## DATA FOR ANALYSIS

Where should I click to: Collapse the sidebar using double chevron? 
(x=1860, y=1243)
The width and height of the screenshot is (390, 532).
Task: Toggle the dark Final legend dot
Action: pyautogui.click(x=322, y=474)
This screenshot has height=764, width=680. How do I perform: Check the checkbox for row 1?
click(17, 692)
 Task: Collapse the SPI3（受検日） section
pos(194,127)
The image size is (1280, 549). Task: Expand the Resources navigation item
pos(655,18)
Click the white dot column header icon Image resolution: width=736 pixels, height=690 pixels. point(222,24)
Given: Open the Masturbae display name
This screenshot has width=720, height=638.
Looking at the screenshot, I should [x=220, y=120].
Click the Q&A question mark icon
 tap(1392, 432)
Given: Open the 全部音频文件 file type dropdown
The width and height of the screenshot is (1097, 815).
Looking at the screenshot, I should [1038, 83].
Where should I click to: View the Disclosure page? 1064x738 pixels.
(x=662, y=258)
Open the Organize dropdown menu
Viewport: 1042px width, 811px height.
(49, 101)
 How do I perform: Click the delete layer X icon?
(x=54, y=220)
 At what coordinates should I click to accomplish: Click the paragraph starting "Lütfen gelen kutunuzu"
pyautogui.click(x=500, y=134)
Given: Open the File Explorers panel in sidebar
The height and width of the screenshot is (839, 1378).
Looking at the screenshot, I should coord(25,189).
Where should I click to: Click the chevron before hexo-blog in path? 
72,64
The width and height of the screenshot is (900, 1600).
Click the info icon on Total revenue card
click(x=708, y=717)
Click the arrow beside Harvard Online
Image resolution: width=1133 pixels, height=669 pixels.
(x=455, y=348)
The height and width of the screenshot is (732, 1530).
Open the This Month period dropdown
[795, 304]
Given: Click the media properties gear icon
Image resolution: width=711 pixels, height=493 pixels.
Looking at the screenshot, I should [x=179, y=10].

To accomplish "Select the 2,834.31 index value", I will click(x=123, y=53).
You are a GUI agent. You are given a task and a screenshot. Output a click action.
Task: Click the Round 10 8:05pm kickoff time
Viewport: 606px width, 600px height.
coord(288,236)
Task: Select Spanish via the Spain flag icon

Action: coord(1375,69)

## TASK REQUIREMENTS
Give back the material in full, word for word.

## ANSWER
Where should I click to: Collapse the sidebar using double chevron? 
(x=1860, y=1243)
The width and height of the screenshot is (390, 532).
Task: Toggle the dark Final legend dot
Action: pyautogui.click(x=322, y=474)
This screenshot has height=764, width=680. How do I perform: Check the checkbox for row 1?
click(17, 692)
 Task: Collapse the SPI3（受検日） section
pos(194,127)
The image size is (1280, 549). Task: Expand the Resources navigation item
pos(655,18)
Click the white dot column header icon Image resolution: width=736 pixels, height=690 pixels. point(222,24)
Given: Open the Masturbae display name
This screenshot has width=720, height=638.
Looking at the screenshot, I should [x=220, y=120].
Click the Q&A question mark icon
 tap(1392, 432)
Given: Open the 全部音频文件 file type dropdown
The width and height of the screenshot is (1097, 815).
Looking at the screenshot, I should [1038, 83].
Where should I click to: View the Disclosure page? 1064x738 pixels.
(x=662, y=258)
Open the Organize dropdown menu
Viewport: 1042px width, 811px height.
(49, 101)
 How do I perform: Click the delete layer X icon?
(x=54, y=220)
 At what coordinates should I click to accomplish: Click the paragraph starting "Lütfen gelen kutunuzu"
pyautogui.click(x=500, y=134)
Given: Open the File Explorers panel in sidebar
The height and width of the screenshot is (839, 1378).
Looking at the screenshot, I should coord(25,189).
Where should I click to: Click the chevron before hexo-blog in path? 
72,64
The width and height of the screenshot is (900, 1600).
Click the info icon on Total revenue card
click(x=708, y=717)
Click the arrow beside Harvard Online
Image resolution: width=1133 pixels, height=669 pixels.
(x=455, y=348)
The height and width of the screenshot is (732, 1530).
Open the This Month period dropdown
[795, 304]
Given: Click the media properties gear icon
Image resolution: width=711 pixels, height=493 pixels.
Looking at the screenshot, I should [x=179, y=10].

To accomplish "Select the 2,834.31 index value", I will click(x=123, y=53).
You are a GUI agent. You are given a task and a screenshot. Output a click action.
Task: Click the Round 10 8:05pm kickoff time
Viewport: 606px width, 600px height.
coord(288,236)
Task: Select Spanish via the Spain flag icon

Action: coord(1375,69)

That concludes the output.